A verbatim reproduction of the lines below, from the line containing "Task: Click the Etihad airline logo icon" through the line containing "Select the Newsletters", both ends included, is the whole required output.

# Material supplied:
= = =
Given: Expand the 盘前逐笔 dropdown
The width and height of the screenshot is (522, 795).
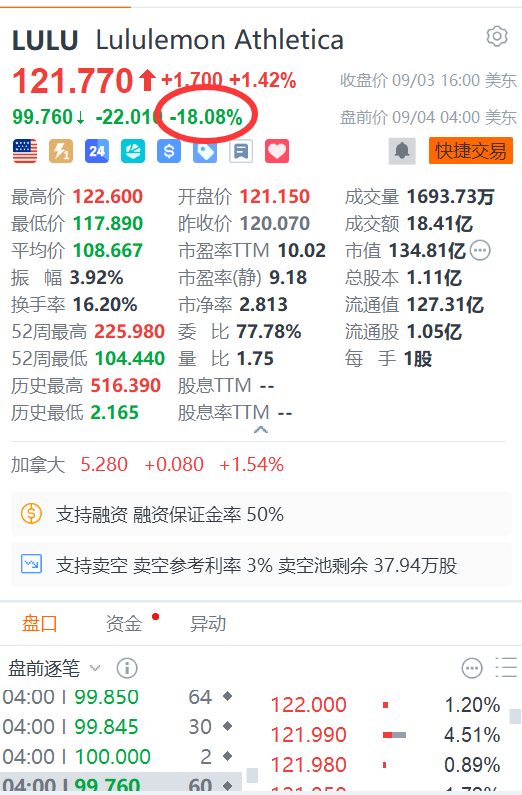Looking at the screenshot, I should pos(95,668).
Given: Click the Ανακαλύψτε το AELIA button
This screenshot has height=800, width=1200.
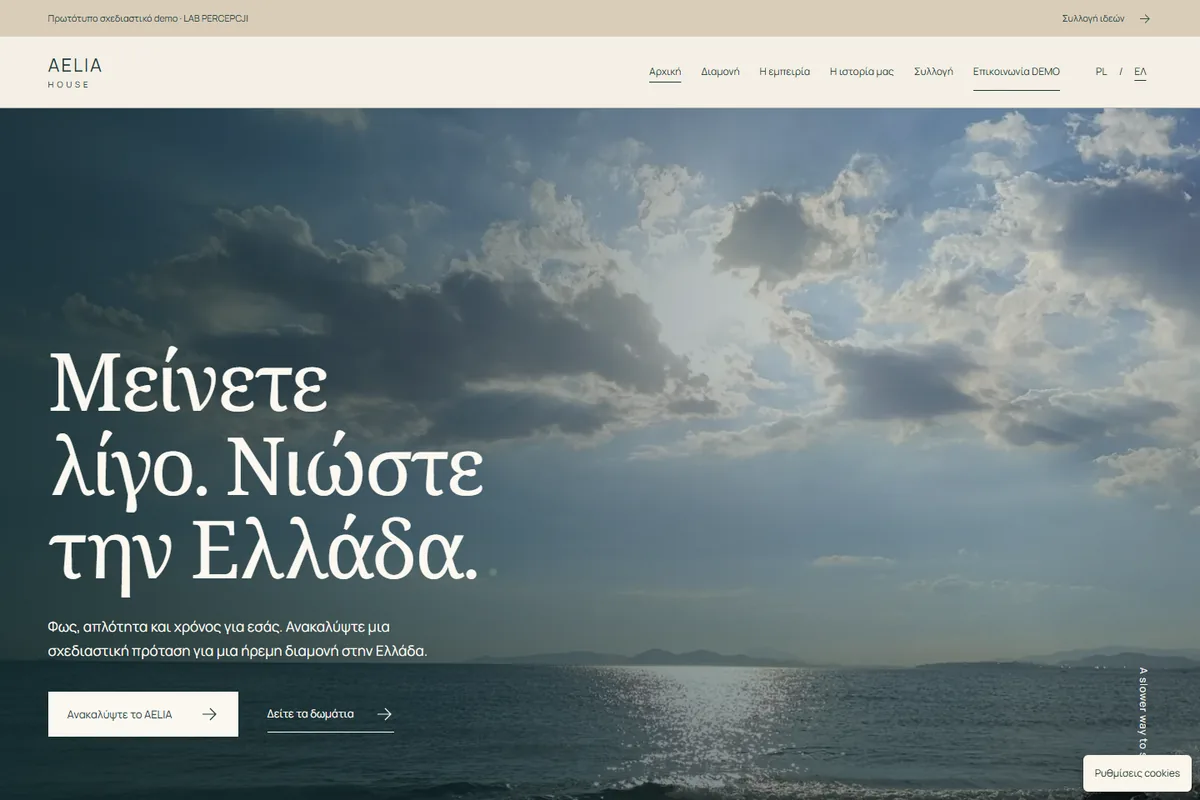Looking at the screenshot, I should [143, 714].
= = =
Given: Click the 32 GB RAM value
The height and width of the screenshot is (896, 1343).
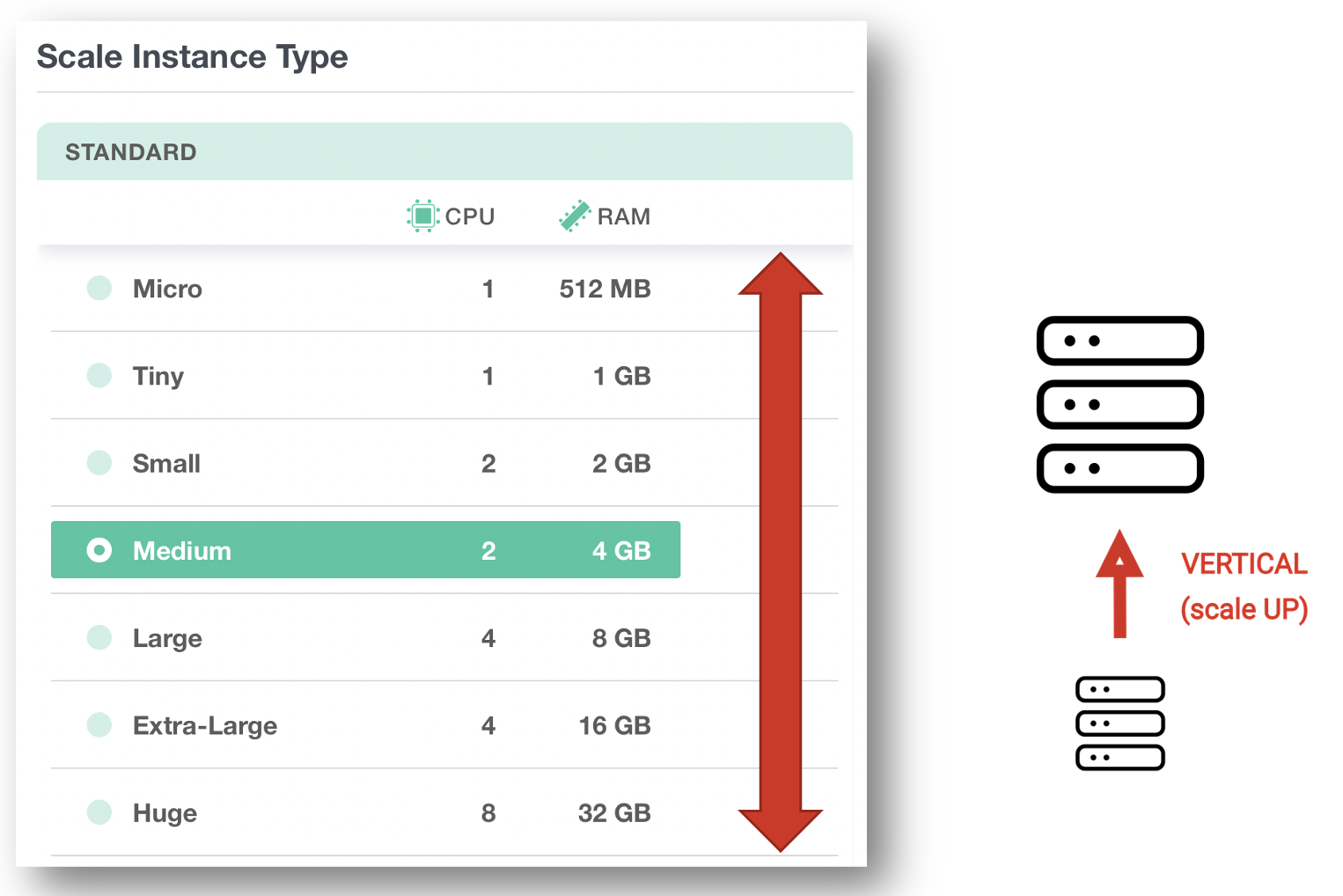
= = =
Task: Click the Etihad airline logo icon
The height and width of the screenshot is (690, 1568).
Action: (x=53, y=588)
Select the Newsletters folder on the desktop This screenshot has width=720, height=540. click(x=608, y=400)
= = =
# Output of the task:
Task: Click the Etihad airline logo icon
The height and width of the screenshot is (690, 1568).
Action: (x=53, y=588)
Select the Newsletters folder on the desktop This screenshot has width=720, height=540. click(x=608, y=400)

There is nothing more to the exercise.